I don’t know if it’s just hormones, but lately I’ve really been enjoying my kids.
Before you go all OMG in your Gretchen Weiner voice, I’ll explain. I love my kids like crazy. So much that sometimes I ache. I actually lay in bed at night and yearn for them (unless I’m drunk and then I’m okay). I sneak into their rooms to watch them sleep.
But having two littles (two very little littles at that) is hard, you guys. Codie turns eight months old TOMORROW and she isn’t quite crawling yet, but she can roll all the way across the room if you let her, and Kenzie is three years old and 90% potty-trained, and taking care of them both at the same time is sometimes a little more of a clusterfuck than I thought it would be, and I didn’t have any delusions about how clusterfucky it would be (except I guess I did).
Also, even though one of them sleeps in, the other one still wakes up at the crack of dawn.
And having one more cultivator of bacteria in the house means somebody is almost always sick. I can only assume that someday all this germ exposure will pay off in the form of superhuman immunity, but in the meantime, amoxicillin.
When you’re thinking about having another kid, the rationale is that maybe since you’ve already got this one kid, adding another one isn’t going to be THAT hard because at least you know how to do a lot of parenting things already.
Except it turns out I don’t know how to do any parenting things. Codie is the polar opposite of Kenzie. And I’m not saying that like it’s her fault or she’s a BAD baby. They’re both good and healthy and happy and smart and I’m way luckier than I deserve to be for as much of a bitch as I am.
Codie smiles ALL THE TIME. Misses a nap? Smiles. Double ear infection? Smiles. Hasn’t pooped in four days? Lethargic, but smiling. But she doesn’t do anything the way I think she will.
But right around 6-7 months, when Codie could finally sit up and Kenzie was starting to figure out that she had somebody she could dress up and boss around all the time (“We’re going to turn this baby into a zebra!”), this cool thing happened. They started playing together.

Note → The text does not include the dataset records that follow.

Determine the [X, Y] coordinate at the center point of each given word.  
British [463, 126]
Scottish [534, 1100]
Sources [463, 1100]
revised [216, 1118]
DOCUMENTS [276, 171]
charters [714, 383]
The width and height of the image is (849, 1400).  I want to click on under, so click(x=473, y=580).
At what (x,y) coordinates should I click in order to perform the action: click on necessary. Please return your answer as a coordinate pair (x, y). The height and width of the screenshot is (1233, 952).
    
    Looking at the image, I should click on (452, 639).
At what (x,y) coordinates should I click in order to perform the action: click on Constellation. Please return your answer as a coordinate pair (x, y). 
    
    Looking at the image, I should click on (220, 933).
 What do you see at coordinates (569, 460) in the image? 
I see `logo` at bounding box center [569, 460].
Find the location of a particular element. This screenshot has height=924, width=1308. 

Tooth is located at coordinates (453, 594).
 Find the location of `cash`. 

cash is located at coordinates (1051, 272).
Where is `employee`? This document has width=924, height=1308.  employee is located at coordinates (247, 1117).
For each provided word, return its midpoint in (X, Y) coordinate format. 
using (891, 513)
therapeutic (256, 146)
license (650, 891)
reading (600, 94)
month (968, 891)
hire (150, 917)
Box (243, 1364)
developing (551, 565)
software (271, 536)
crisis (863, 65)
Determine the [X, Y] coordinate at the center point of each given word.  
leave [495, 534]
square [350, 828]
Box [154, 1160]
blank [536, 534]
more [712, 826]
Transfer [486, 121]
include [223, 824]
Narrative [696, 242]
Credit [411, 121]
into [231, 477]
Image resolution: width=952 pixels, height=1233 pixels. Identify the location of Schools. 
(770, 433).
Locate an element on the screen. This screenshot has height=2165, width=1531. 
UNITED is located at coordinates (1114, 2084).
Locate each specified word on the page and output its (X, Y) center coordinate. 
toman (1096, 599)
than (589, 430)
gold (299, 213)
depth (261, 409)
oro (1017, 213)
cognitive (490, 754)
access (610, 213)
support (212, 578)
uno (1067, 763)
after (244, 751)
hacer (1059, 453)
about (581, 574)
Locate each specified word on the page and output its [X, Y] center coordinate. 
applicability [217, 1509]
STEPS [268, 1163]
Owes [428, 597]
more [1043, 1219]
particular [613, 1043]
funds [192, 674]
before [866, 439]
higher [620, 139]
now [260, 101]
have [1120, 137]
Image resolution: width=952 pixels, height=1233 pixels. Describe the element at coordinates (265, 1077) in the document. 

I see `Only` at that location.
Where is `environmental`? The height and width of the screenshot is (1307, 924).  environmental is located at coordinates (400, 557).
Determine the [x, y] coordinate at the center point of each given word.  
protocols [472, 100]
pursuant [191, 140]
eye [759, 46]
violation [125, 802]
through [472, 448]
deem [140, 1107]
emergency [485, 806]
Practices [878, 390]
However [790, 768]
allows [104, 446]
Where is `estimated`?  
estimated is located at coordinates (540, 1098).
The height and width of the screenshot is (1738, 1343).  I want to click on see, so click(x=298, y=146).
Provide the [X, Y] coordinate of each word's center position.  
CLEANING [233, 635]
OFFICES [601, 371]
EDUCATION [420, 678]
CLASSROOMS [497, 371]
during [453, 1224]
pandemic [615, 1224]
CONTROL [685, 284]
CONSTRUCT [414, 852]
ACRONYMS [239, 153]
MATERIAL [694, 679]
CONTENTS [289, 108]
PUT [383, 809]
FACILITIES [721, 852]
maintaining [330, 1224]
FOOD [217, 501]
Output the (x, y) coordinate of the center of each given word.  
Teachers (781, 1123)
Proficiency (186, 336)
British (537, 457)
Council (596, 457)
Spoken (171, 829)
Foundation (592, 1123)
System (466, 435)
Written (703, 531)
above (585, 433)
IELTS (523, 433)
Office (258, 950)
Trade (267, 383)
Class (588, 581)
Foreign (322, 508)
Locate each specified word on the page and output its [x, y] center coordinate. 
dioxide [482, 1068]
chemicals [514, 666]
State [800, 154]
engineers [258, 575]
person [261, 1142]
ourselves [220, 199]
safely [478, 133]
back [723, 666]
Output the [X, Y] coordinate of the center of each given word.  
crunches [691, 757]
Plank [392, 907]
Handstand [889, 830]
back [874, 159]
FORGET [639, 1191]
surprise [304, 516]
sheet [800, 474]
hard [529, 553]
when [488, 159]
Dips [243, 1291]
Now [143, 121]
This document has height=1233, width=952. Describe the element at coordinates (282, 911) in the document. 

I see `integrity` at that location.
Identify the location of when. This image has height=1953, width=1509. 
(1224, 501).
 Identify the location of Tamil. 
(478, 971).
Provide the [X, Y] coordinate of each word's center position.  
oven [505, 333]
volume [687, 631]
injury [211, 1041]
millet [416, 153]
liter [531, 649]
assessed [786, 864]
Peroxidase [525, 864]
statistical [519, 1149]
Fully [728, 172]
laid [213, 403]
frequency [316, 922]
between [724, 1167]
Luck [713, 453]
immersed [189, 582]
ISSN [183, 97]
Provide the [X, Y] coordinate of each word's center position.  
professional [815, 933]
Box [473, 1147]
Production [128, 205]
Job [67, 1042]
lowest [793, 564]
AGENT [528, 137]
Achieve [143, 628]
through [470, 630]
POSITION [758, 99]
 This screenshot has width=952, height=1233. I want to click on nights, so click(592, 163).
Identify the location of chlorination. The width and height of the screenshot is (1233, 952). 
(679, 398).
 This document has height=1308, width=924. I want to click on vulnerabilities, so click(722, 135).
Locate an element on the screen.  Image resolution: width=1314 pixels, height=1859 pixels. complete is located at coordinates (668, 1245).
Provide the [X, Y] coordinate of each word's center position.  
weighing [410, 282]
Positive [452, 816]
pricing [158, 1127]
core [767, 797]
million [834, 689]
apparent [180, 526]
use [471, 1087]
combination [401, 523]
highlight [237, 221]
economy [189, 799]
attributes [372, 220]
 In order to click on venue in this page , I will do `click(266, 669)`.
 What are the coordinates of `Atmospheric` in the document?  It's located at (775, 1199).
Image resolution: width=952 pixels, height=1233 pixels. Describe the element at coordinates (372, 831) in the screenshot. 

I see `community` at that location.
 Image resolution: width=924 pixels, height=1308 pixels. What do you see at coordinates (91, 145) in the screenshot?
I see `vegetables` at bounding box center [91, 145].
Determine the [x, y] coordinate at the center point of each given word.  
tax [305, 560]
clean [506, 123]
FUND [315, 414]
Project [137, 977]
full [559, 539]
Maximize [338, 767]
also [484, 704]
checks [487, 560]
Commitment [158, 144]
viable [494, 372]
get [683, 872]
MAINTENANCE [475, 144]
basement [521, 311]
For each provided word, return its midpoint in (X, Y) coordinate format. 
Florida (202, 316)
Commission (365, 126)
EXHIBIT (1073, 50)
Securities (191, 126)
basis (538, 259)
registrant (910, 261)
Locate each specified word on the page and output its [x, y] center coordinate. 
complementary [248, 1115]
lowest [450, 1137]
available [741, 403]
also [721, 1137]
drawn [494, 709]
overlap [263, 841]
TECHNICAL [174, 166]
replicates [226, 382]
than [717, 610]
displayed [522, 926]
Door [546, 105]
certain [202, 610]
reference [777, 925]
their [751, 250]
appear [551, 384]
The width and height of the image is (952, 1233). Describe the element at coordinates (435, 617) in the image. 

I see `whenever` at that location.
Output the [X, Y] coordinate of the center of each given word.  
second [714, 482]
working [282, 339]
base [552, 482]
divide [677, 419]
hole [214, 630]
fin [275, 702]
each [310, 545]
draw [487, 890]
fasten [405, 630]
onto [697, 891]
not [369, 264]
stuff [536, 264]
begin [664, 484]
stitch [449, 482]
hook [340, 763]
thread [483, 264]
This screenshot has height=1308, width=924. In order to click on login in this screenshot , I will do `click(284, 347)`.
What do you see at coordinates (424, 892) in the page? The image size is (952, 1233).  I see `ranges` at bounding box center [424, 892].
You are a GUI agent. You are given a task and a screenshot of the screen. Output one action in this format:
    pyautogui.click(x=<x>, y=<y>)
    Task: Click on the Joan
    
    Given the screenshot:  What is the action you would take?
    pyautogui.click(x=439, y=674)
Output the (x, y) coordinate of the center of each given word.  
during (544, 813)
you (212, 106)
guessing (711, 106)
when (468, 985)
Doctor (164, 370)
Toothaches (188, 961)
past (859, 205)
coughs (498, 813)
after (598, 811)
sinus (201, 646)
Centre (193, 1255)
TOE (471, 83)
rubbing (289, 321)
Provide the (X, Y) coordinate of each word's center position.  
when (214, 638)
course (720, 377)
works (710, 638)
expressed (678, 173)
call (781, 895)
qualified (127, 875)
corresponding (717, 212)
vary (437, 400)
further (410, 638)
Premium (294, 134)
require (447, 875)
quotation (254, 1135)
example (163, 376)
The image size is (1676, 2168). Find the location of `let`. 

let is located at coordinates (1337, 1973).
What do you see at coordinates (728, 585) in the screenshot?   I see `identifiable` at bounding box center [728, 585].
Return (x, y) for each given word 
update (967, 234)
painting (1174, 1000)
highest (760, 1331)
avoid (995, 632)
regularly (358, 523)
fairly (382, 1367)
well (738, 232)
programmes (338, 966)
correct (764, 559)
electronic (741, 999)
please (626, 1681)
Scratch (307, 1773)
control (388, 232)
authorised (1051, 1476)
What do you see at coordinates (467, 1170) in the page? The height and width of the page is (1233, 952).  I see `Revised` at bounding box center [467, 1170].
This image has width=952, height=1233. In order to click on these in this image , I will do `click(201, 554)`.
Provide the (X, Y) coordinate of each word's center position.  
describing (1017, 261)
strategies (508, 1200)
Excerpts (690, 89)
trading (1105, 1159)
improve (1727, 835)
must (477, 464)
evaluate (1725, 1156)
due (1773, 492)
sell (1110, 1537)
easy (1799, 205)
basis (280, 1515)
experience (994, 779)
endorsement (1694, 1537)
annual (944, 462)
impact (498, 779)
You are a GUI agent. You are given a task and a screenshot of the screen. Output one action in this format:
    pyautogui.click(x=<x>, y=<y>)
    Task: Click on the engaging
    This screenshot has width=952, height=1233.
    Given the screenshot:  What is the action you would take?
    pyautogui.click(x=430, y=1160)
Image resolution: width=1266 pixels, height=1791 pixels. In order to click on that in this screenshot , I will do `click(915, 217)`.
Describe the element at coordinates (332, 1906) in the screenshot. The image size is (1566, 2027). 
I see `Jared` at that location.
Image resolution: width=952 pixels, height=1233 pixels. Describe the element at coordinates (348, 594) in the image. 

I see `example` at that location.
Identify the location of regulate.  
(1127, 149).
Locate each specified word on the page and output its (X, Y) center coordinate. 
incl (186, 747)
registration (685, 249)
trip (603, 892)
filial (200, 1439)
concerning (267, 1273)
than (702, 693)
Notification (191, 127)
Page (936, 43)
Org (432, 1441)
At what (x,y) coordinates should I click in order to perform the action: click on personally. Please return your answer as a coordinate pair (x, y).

I found that instead of having to be right there all the time holding the baby or making sure Kenzie didn’t hug her too hard or knock her over or hand her a choking hazard or mash her face into the carpet or step on her, I could just sit back and watch them. (I mean, I could do that it two minute increments before I had to run interference).
It felt glorious.
I can see the future, you guys, And in it, the girls are playing together while I completely ignore them and get drunk. It’s what I envisioned the whole time I was pregnant. It’s what I’ve been waiting for since we brought #2 home from the hospital. Enjoying all the happy feels of being a mom and none of the work.
If only babies were born eight months old. And potty-trained.